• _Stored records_
-- Opening Marker --

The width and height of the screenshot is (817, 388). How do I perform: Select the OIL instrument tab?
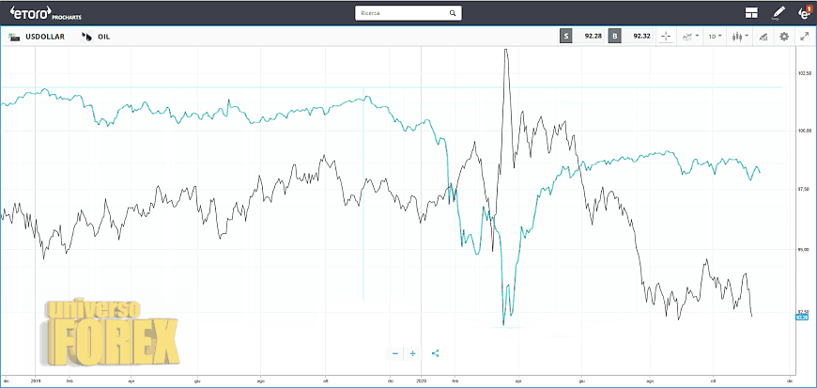coord(98,37)
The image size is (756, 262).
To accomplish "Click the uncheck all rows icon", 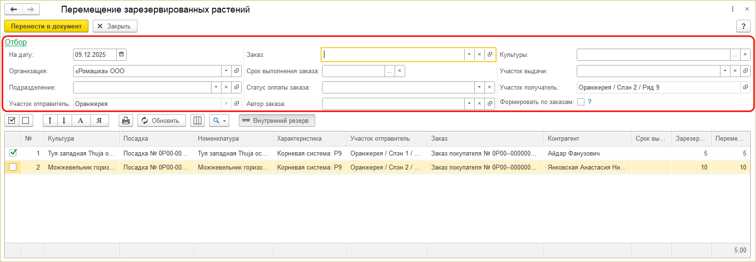I will tap(25, 120).
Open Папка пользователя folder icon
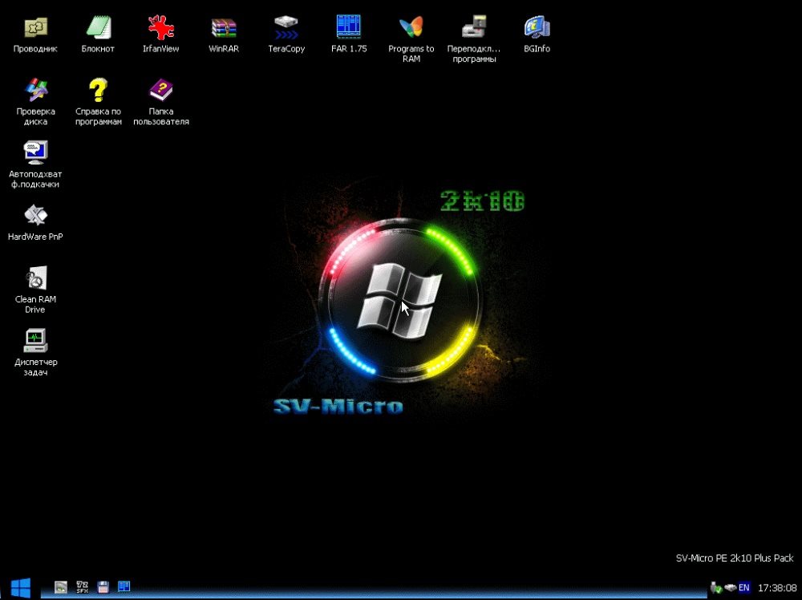The height and width of the screenshot is (600, 802). [x=160, y=90]

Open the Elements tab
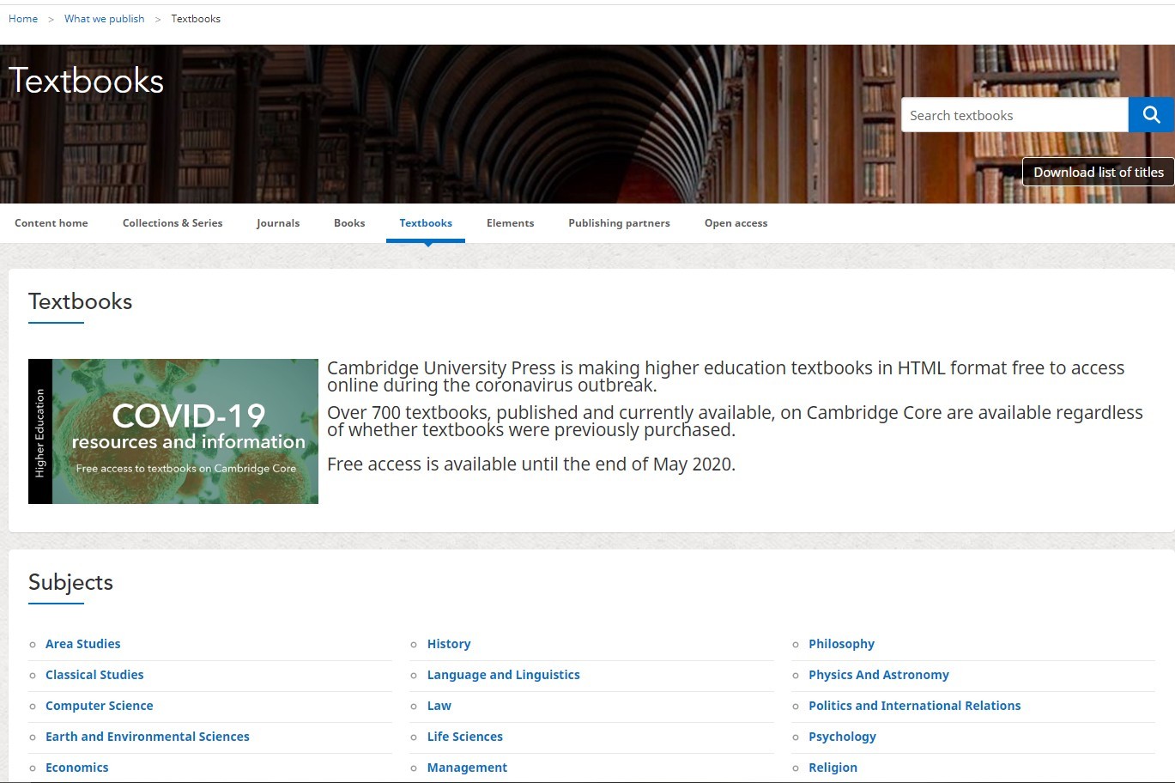pyautogui.click(x=510, y=223)
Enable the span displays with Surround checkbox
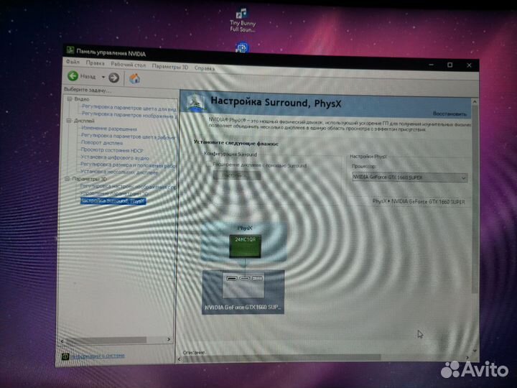The image size is (517, 388). [209, 165]
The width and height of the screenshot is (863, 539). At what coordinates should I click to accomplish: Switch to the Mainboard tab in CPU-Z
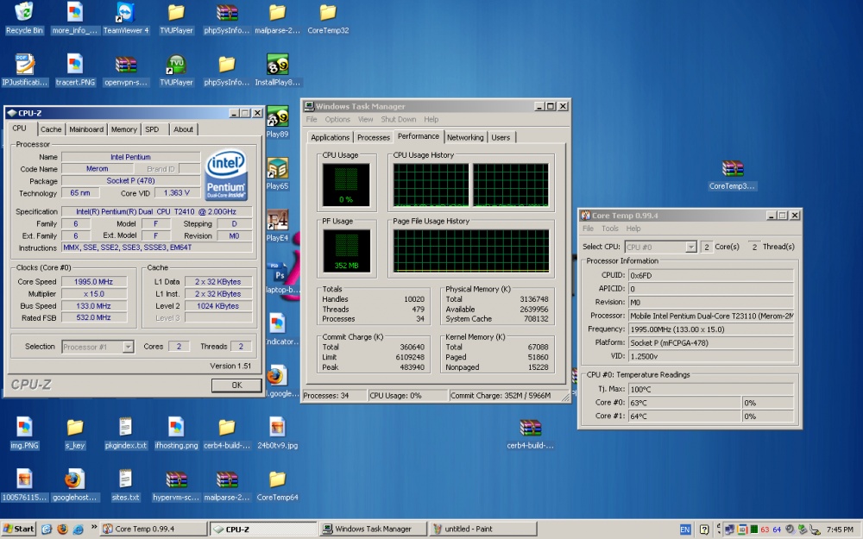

-- Closing Marker --

• _EXERCISE OBJECTIVE_
Restate, word for word and without pictures, the lines from the line containing "Enable the span" to the last line of the records above.

• _EXERCISE RESPONSE_
Enable the span displays with Surround checkbox
The image size is (517, 388). [209, 165]
The width and height of the screenshot is (863, 539). At what coordinates should I click to accomplish: Switch to the Mainboard tab in CPU-Z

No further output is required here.